Afin d'illustrer les résultats du rapport PISA sur la lecture, un reportage nous a conduits dans une classe de troisième d'un collège quelque part en France (à Compiègne exactement). Il s'agissait de démontrer la faiblesse des élèves en lecture.
C'est surtout celle des conceptions de son enseignement qui est apparue de façon aveuglante. Tout ce qu'il ne faut surtout pas faire était là.

A commencer par le mépris des élèves, traités comme du bétail à la foire, que l'on livrait aux caméras, sans le moindre état d'âme, en leur faisant faire ce qu'aucun adulte n'arrive à faire convenablement : la lecture à vue d'un extrait de texte littéraire, sans prise de connaissance précédente du texte.
J'y retrouvais, — en pire : caméra oblige ! — l'humiliation des lectures ânonnantes de mon enfance, avec l'enseignant qui reprend sans bienveillance aucune les mots mal déchiffrés...
Exhibition scandaleuse qui donnait envie de vomir.

Il y a beaucoup à faire sur le respect dû aux élèves, en tant que personnes. Ne pas s'étonner donc s'ils éprouvent peu de respect pour leurs profs : le respect est chose mutuelle et ne peut exister autrement.

Quant à l'aspect "lecture" de ce qui a été présenté, on peut dire que tout était réuni pour que les élèves échouent.

1- D'abord, c'est un texte littéraire qu'on a fait lire : un extrait d'Eugénie Grandet de Balzac.
Quand se décidera-t-on à comprendre que si la littérature fait bien partie des choses à lire, elle est loin d'en constituer l'essentiel.

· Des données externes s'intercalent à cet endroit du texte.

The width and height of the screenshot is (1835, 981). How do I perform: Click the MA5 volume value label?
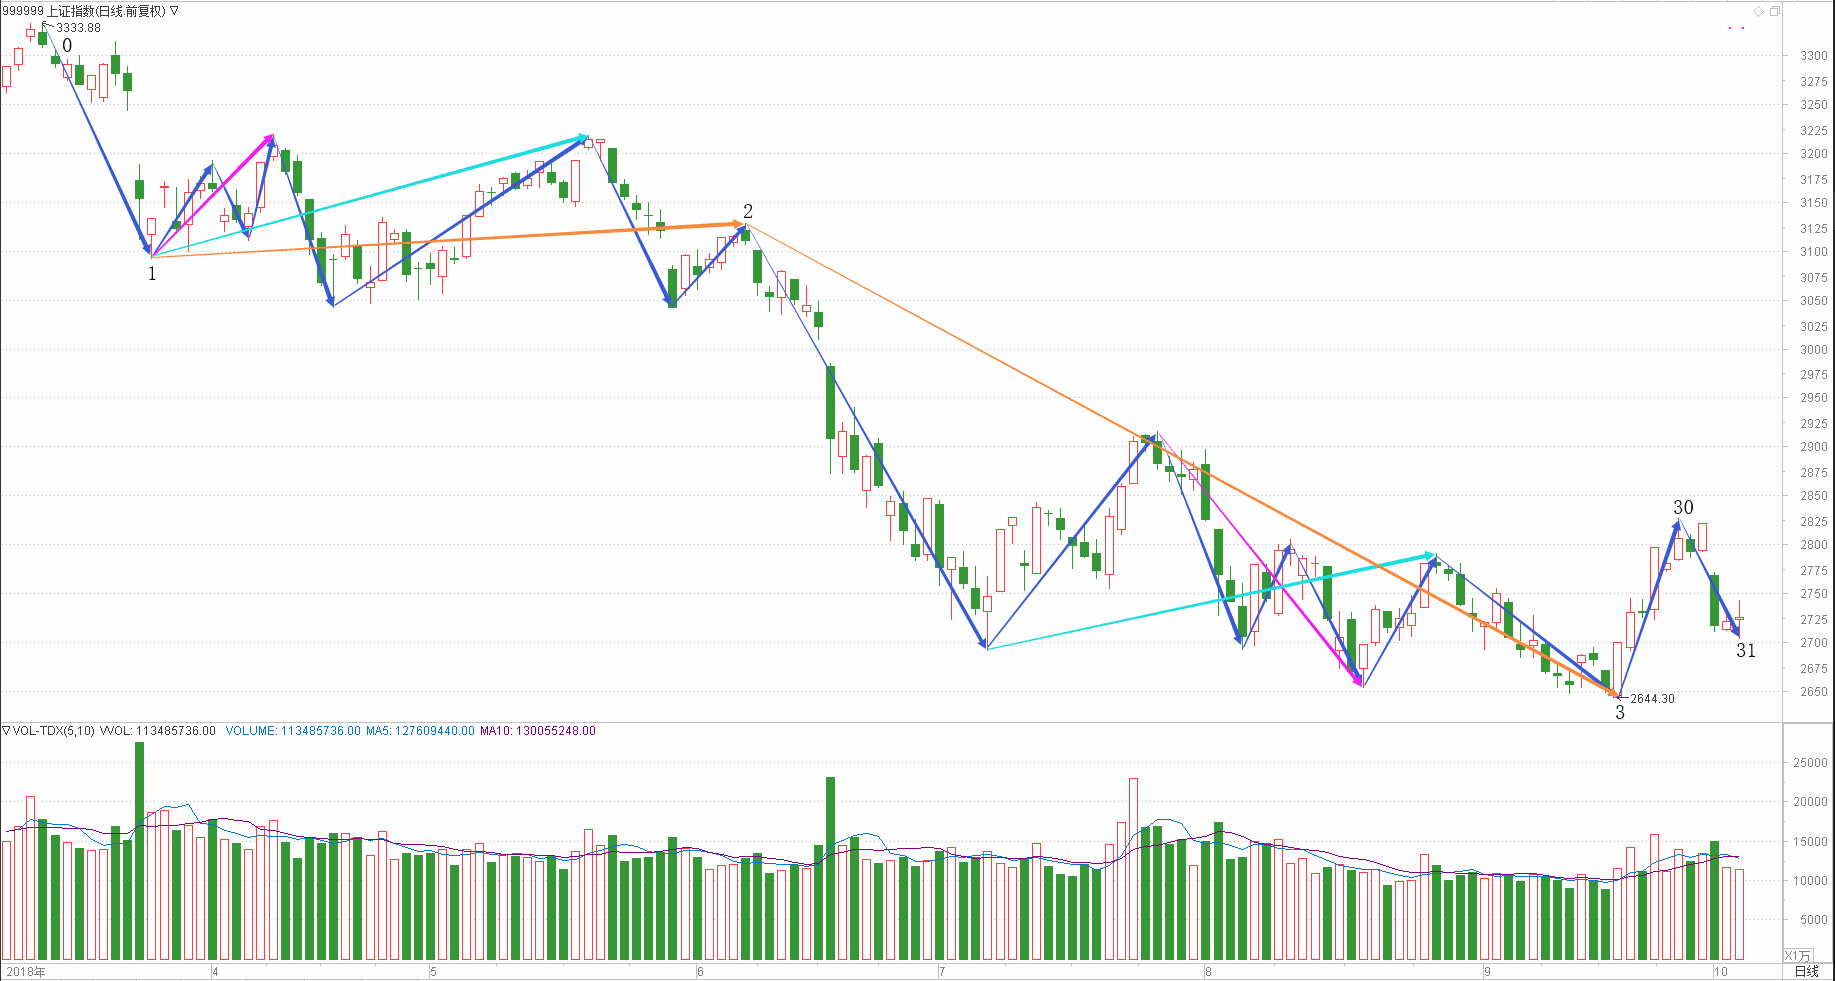pyautogui.click(x=420, y=731)
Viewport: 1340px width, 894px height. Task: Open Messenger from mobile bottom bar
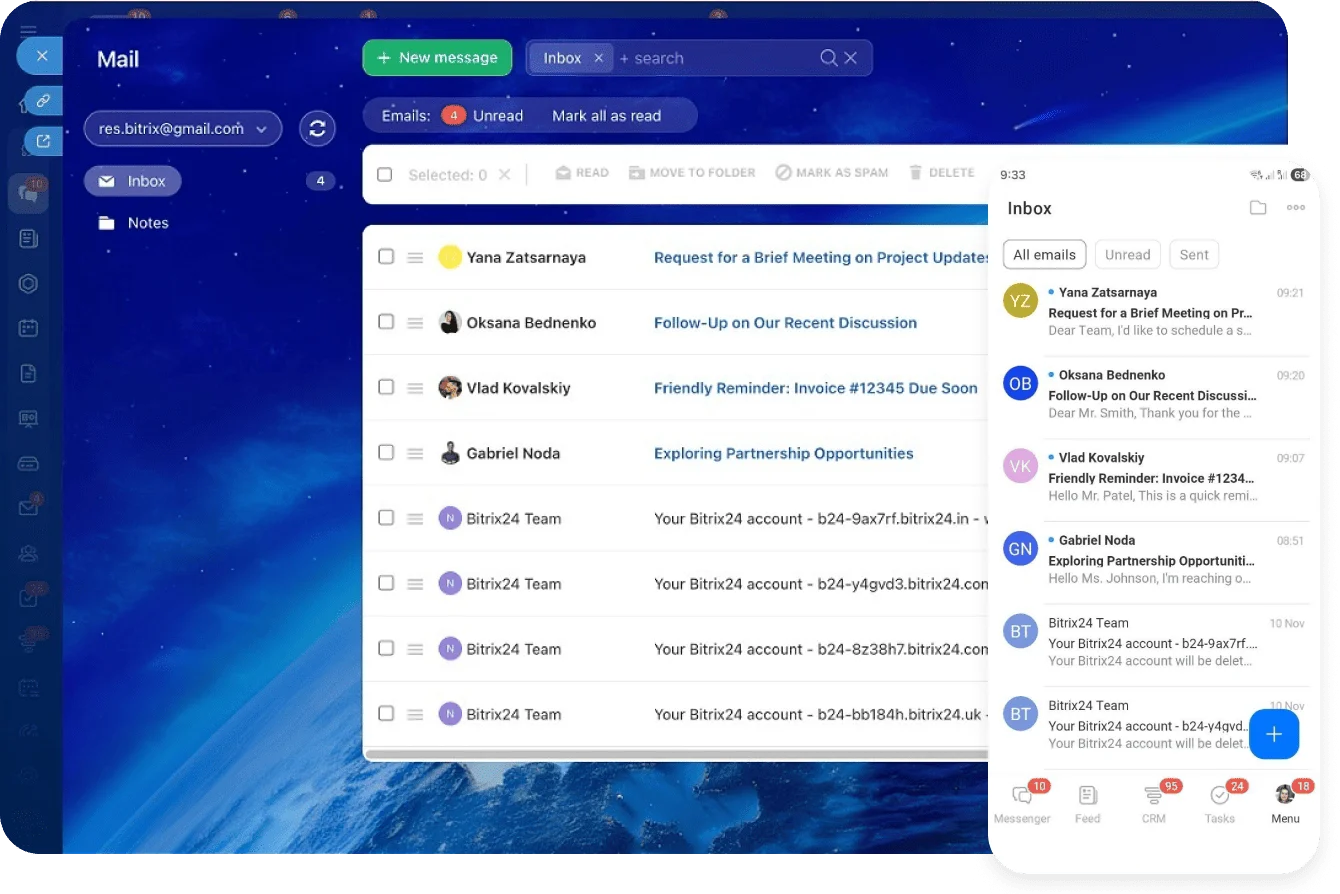point(1021,800)
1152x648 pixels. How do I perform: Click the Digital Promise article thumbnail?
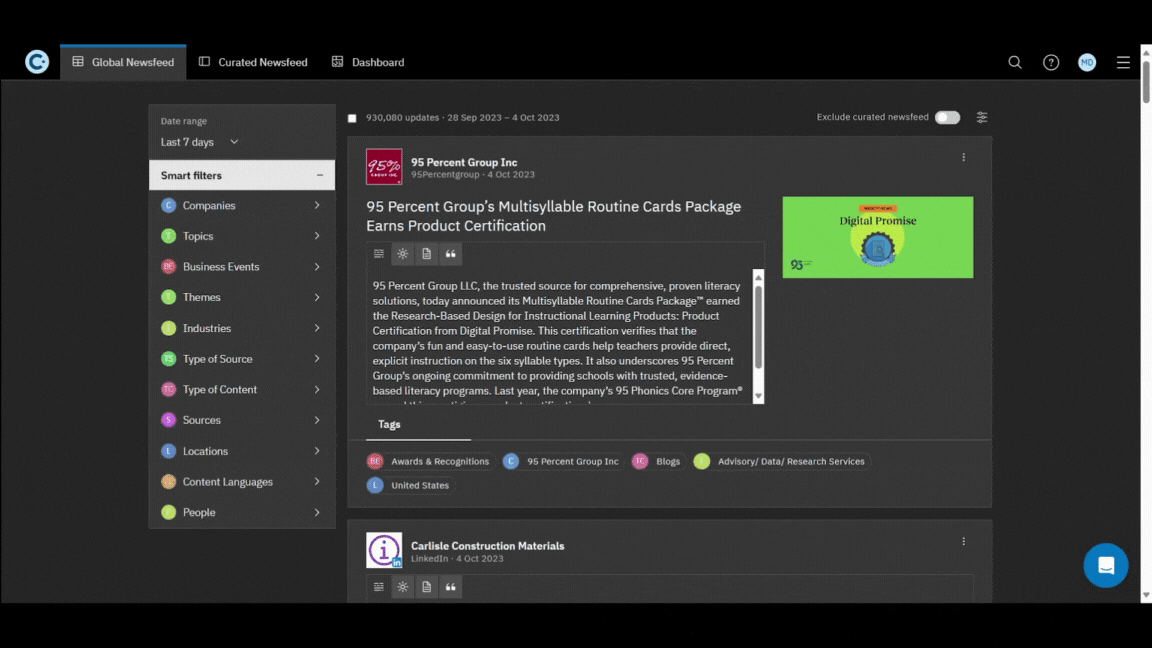pyautogui.click(x=877, y=237)
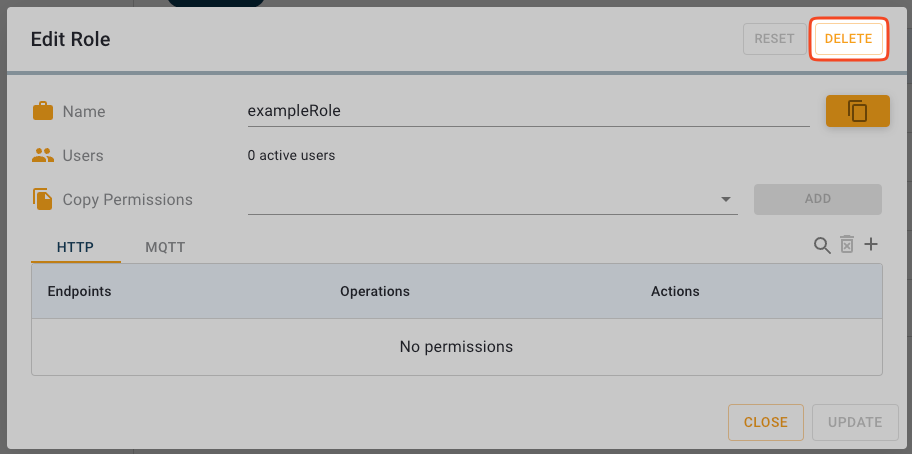
Task: Click the Copy Permissions documents icon
Action: point(43,199)
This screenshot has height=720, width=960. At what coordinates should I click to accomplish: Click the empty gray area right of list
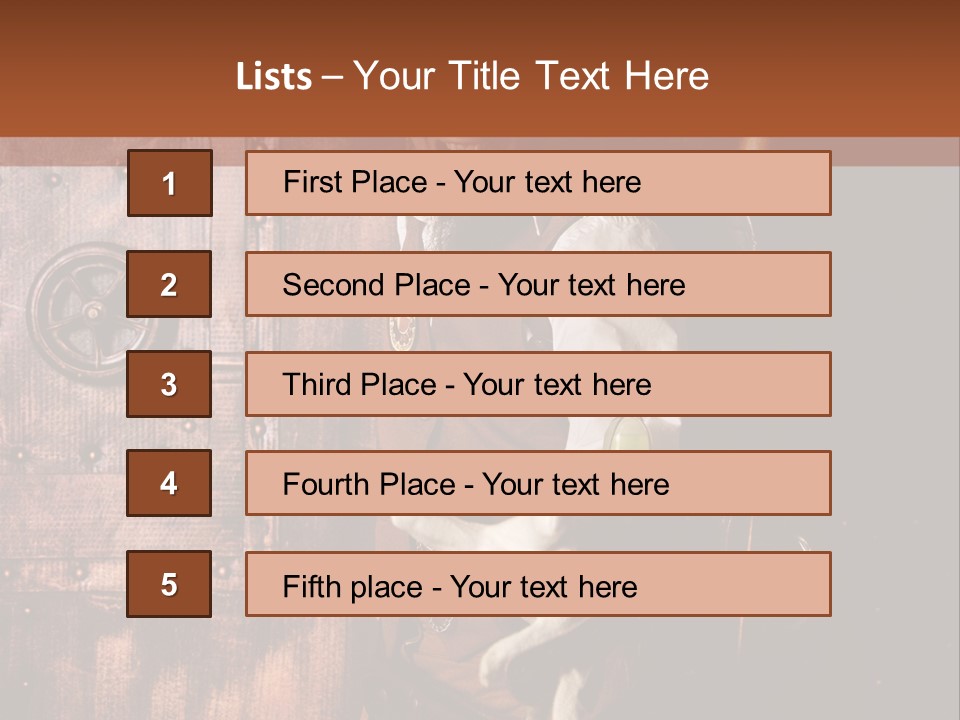(895, 400)
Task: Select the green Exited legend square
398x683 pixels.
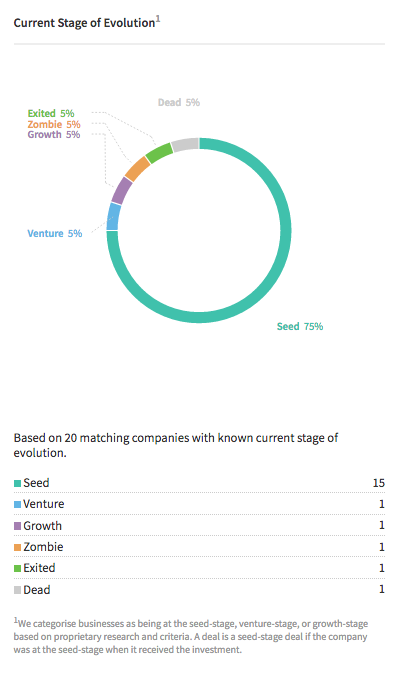Action: coord(17,568)
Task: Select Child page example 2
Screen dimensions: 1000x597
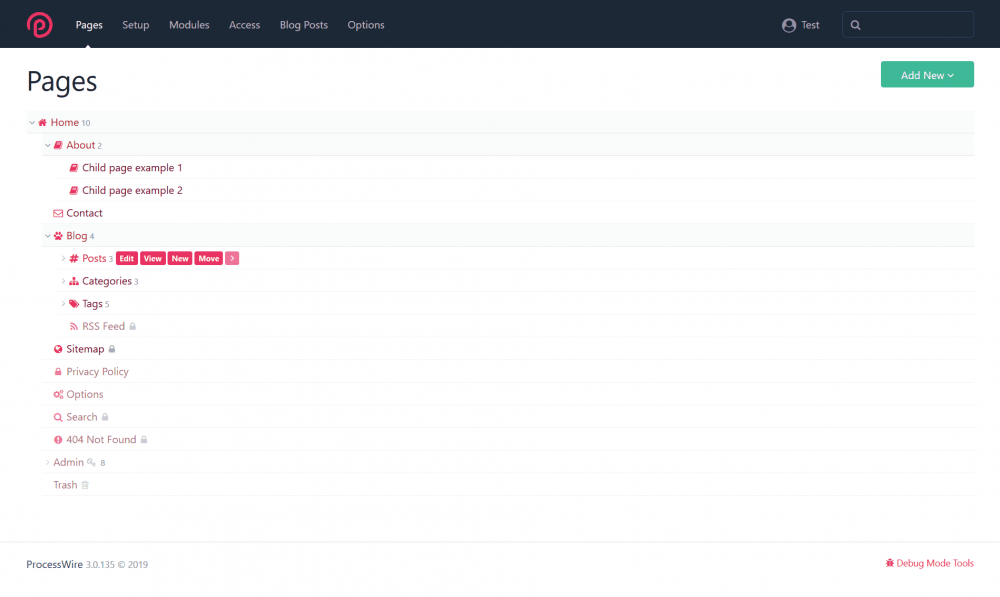Action: tap(132, 191)
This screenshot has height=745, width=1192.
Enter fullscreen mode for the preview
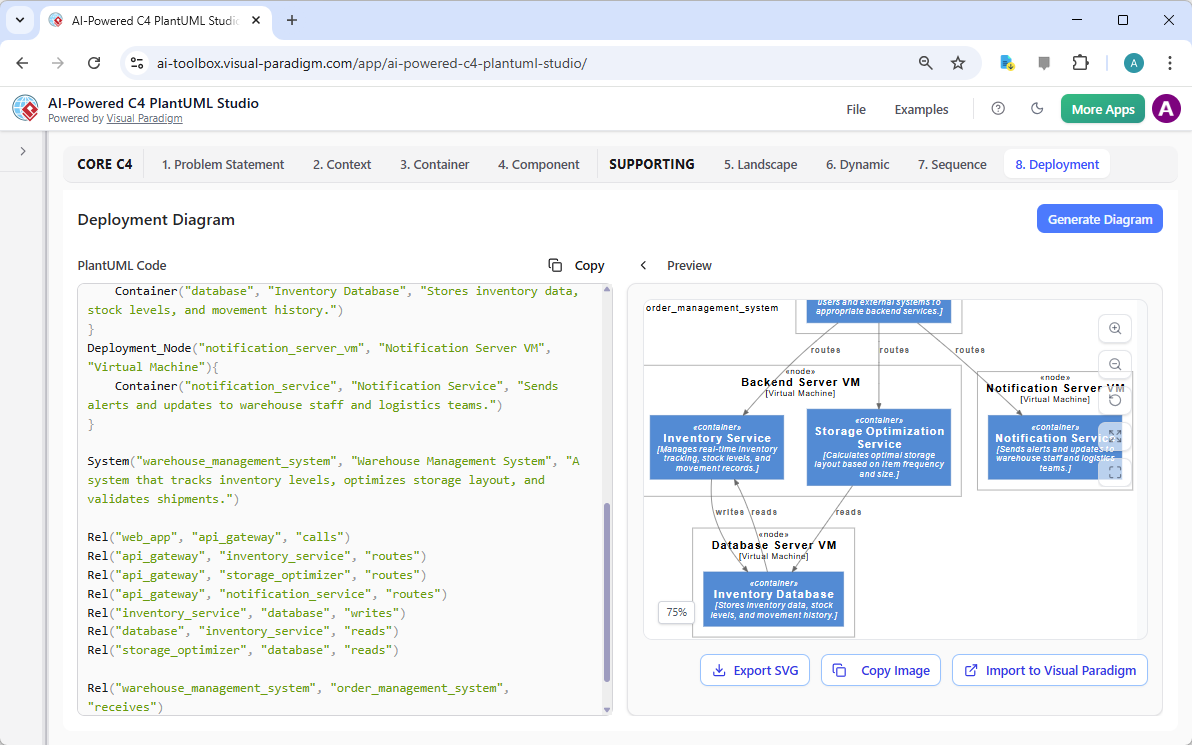[1115, 435]
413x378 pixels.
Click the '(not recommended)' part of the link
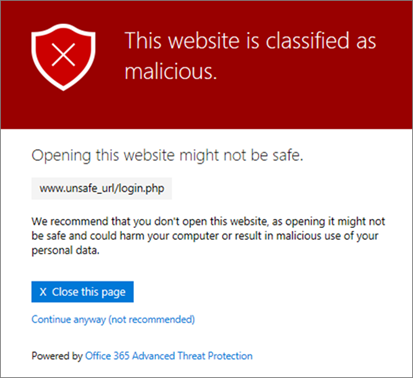coord(152,319)
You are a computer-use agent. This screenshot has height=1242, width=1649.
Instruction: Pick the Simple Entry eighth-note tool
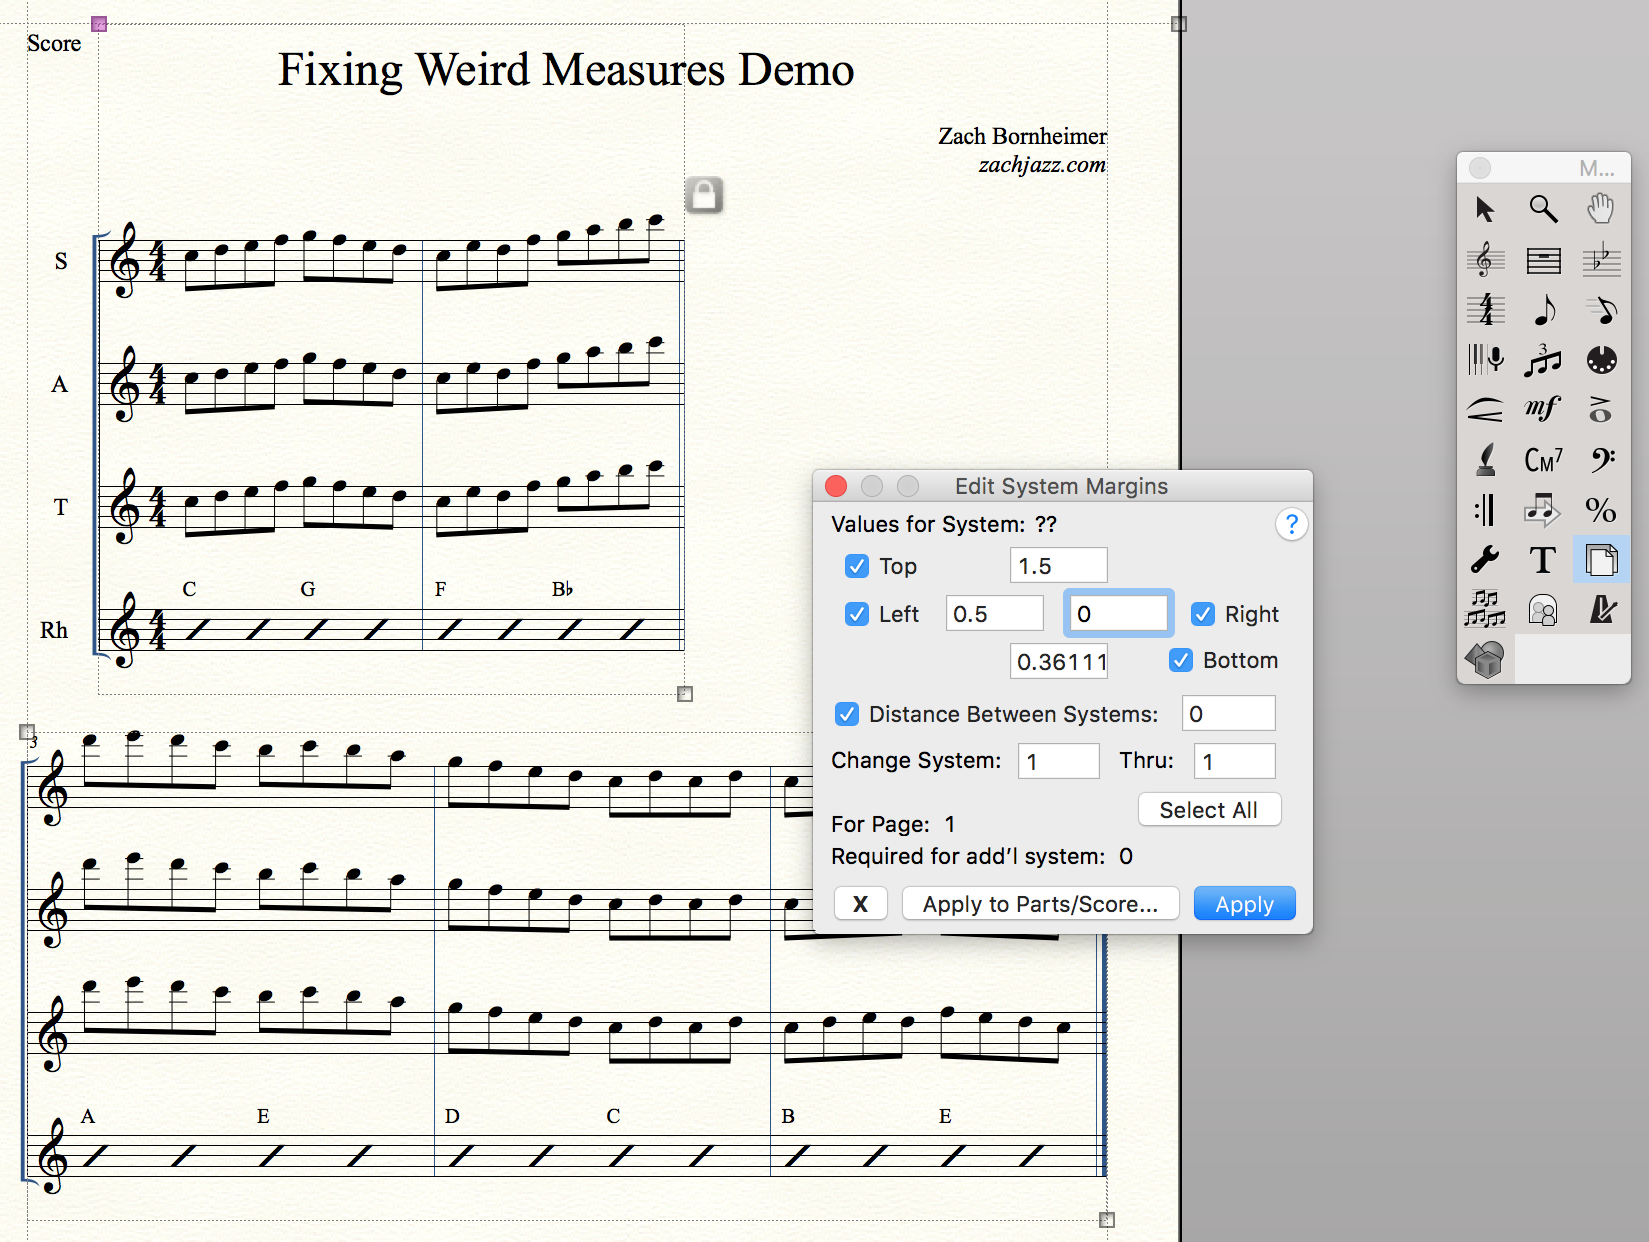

Combien de fois faudra-t-il rappeler que les neuf dixièmes des lectures indispensables à la réussite des études n'ont rien à voir avec la littérature, et que l'échec en toutes disciplines est dû d'abord à la non-compréhension de toutes sortes de textes, non littéraires — consignes de travail, leçons à apprendre, analyses scientifiques, problème de maths, j'en passe et des meilleurs — qui exigent des conduites de lecture différentes les unes des autres, et qu'il faut avoir apprises pour réussir ?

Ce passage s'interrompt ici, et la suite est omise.